Lesotho cannot afford to remain a country from which the most ambitious young people must migrate to South Africa, the United Kingdom, or the Gulf to realise their growth potential. We cannot continue to train nurses, engineers, economists, and innovators for export while importing the skills we fail to nurture at home. True capacity building means creating an ecosystem where young people can thrive within Lesotho, not escape it. This requires modern education aligned with labor market needs, not outdated curricula; practical digital and technical skills training, not theory-only instruction; mentorship and apprenticeships, not motivational speeches; youth innovation hubs, not token “youth desks”; and sustained enterprise financing, not once-off grants framed as miracles.
It also demands accountability. A society serious about youth development does not celebrate attendance sheets; it measures outcomes. How many trainees secured jobs?
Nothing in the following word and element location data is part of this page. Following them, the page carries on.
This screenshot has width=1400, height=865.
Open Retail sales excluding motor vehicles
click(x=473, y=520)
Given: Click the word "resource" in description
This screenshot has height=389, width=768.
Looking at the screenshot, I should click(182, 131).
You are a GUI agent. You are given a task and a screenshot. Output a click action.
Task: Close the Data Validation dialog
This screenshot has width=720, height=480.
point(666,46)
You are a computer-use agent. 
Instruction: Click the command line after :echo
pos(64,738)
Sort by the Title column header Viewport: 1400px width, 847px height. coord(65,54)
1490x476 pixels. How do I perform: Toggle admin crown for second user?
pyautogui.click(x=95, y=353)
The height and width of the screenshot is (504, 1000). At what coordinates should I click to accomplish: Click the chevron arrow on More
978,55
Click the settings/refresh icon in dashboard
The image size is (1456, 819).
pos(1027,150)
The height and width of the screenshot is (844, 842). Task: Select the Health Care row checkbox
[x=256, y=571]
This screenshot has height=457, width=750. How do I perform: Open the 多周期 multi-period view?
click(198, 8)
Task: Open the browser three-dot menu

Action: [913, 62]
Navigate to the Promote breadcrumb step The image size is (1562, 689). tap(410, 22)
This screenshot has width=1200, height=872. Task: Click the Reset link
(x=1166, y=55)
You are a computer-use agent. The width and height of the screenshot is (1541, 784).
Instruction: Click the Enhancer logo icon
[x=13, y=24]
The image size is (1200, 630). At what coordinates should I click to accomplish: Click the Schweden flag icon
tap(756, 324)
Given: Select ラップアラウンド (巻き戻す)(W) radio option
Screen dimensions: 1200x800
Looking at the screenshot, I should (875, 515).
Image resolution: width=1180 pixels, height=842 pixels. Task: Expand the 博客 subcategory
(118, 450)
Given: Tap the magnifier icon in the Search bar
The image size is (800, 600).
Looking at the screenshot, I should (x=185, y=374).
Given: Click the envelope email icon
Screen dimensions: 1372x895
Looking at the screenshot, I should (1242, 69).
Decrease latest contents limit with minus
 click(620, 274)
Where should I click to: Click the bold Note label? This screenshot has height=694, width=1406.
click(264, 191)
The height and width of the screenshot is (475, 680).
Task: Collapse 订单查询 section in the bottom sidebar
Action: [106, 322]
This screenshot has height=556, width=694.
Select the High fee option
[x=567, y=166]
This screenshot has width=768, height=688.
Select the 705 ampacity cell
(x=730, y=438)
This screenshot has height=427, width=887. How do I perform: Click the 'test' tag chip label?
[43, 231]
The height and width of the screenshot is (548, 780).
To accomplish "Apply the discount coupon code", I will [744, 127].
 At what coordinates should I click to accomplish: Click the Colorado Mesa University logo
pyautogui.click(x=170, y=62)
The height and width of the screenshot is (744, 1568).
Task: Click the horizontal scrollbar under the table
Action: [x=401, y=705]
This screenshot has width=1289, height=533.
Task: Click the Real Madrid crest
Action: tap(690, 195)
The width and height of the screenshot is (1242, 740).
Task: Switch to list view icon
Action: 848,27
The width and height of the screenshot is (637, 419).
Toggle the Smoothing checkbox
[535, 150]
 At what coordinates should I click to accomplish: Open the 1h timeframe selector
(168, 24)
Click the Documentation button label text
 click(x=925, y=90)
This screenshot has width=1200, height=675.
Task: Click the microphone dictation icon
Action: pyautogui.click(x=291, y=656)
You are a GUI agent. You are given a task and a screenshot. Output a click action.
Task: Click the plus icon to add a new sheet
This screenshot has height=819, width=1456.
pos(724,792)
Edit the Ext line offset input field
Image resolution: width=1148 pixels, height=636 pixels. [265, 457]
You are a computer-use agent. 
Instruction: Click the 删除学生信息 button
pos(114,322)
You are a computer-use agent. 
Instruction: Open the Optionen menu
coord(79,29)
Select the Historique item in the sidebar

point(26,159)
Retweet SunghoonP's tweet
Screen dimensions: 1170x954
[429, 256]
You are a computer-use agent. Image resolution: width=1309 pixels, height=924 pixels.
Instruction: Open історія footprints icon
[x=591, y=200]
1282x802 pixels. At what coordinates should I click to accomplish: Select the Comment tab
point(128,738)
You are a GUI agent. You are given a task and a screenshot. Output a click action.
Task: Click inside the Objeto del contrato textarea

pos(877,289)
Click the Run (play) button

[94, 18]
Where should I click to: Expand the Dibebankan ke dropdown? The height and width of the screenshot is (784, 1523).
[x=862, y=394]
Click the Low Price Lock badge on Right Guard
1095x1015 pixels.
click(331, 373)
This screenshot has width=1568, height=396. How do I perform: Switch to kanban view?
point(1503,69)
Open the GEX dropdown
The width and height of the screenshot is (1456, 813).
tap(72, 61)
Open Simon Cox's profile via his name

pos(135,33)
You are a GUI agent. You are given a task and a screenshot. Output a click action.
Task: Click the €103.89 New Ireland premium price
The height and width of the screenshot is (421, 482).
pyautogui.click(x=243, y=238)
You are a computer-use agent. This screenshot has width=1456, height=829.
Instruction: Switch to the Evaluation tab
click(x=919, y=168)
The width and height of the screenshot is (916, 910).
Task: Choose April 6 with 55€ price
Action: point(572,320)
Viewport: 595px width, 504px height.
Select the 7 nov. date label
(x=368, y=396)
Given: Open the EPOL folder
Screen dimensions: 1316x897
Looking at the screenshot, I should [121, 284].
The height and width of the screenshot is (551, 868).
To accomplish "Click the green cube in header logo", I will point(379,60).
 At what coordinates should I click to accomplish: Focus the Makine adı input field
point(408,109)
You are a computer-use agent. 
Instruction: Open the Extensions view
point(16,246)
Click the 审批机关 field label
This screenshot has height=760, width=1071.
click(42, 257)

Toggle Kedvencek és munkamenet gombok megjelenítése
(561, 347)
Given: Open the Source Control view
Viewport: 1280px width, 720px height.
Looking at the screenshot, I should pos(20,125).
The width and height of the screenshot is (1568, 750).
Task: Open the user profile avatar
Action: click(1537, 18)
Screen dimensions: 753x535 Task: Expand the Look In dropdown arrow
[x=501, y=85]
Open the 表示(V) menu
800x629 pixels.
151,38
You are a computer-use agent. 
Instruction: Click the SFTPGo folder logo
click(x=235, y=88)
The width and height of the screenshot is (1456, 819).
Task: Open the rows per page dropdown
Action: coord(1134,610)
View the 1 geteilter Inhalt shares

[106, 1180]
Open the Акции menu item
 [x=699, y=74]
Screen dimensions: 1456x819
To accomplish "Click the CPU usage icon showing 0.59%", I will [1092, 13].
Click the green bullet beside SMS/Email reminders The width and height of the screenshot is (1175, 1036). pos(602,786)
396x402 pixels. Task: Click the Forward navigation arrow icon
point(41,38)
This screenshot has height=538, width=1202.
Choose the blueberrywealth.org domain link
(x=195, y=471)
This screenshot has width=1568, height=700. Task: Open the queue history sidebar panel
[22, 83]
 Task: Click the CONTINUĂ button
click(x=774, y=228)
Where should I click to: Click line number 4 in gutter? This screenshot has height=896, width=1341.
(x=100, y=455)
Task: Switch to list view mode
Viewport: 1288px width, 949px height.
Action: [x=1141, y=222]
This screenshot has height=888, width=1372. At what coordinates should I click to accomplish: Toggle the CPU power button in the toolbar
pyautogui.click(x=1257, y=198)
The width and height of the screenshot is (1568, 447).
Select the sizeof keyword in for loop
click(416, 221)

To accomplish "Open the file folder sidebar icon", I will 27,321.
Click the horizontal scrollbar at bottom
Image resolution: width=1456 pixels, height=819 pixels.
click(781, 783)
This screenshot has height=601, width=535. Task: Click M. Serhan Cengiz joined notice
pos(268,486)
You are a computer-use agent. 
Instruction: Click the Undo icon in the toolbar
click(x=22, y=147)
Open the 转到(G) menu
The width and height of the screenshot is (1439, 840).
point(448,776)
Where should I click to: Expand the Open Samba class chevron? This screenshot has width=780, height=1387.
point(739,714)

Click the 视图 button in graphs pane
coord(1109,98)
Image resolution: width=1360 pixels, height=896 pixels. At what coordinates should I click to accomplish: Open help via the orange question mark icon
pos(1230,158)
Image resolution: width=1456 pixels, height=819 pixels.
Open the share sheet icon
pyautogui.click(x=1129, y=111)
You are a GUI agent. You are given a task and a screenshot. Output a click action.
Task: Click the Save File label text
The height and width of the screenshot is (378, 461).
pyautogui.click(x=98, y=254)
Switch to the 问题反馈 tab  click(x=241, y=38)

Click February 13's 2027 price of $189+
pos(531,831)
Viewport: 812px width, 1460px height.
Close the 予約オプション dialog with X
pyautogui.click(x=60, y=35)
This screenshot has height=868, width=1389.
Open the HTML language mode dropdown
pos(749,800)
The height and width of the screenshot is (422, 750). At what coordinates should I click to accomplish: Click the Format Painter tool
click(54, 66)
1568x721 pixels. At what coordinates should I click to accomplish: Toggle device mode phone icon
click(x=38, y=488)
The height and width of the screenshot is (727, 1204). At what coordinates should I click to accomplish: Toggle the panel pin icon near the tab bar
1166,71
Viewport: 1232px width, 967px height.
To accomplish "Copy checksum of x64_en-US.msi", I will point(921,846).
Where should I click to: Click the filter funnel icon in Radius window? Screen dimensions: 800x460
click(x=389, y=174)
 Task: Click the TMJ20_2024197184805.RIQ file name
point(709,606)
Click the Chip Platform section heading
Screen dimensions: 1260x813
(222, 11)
How many start-ups survived beyond one year? How many young leaders participated in policy decisions and governance? How many innovative solutions developed by Basotho youth received funding, were adopted, and scaled by the government and the private sector? If we do not measure impact, we cannot claim success. And if we cannot claim success, we must change our approach.
To progress, we need a national shift in mindset. Capacity building must evolve from a donor-driven, event-based ritual to a strategic national program integrated into education, governance, entrepreneurship, and labor systems. It must be budgeted for, institutionalized, monitored, and protected from political cycles. Most importantly, it must be youth-designed and youth-led. The young people of Lesotho do not lack ambition, creativity, or resilience; they lack platforms, resources, and structured support. Give them these, and they will not only uplift themselves, they will uplift communities, industries, and the nation.
Lesotho stands at a generational crossroads. We can continue to admire certificates and celebrate workshops, or we can build genuine capacity that transforms lives and strengthens our economy. We can keep feeding events, or we can choose to nourish minds. We can persist in pretending that progress is happening, or we can produce it. Capacity building is not about refreshments; it is about responsibility. If we treat it as such, we will shift from survival mode to prosperity mode as a nation. The question before us is whether we dare to invest in long-term empowerment instead of short-term optics. Young Basotho are ready. The country must now respond with seriousness, vision, and sustained commitment, not just through water and sandwiches. The future is NOW!
Summary
- In doing so, we fail our young people not due to a lack of potential, but because we are not equipping them with the tools, skills, and systems they need to thrive.
- In the context of Lesotho, capacity building must be understood as the intentional, long-term strengthening of knowledge, skills, values, institutions, and opportunities that allow Basotho young people not only to participate in development but to lead it.
- Lesotho cannot afford to remain a country from which the most ambitious young people must migrate to South Africa, the United Kingdom, or the Gulf to realise their growth potential.